(nella foto: il Wolfe Creek Crater in Australia)
PIETRE DAL CIELO, PIETRE DEGLI DEI.
QUANDO I METEORITI HANNO INFLUITO SULLA STORIA DELL’UMANITA’.
2^ parte.
di Giancarlo Pavat.
A quanto pare, stando alle notizie che oggi (15 febbraio 2013) ci stanno giungendo dalla Russia, i meteoriti stanno tornando prepotentemente agli onori delle cronache.
A ennesima conferma, che volenti o nolenti, con questi “visitatori” dallo Spazio la nostra Civiltà deve fare necessariamente i conti.
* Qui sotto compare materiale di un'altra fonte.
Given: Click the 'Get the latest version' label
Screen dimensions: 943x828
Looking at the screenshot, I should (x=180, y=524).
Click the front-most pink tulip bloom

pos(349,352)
Daltronde è sempre stato così sin dalla Notte dei Tempi.
Nella prima parte di questo lungo articolo, dedicato, appunto all’influsso che i meteoriti hanno avuto nella Storia dell’Uomo, abbiamo visto come, da alcuni di questi oggetti dalla natura ferrosa, possano essere state forgiate alcune armi (di difesa o di offesa) poi entrate nella Leggenda e nel Mito come “armi degli dei” oppure magiche.
Ma molti meteoriti non ferrosi divennero anch’essi oggetto di particolare attenzione da parte dei nostri antenati.
E’ ovvio che qualunque oggetto caduto dal cielo veniva interpretato come un “signum” delle divinità.
Pertanto i bolidi (soprattutto quelli di forma, anche vagamente, fallica) vennero venerati e adorati da diverse culture e civiltà.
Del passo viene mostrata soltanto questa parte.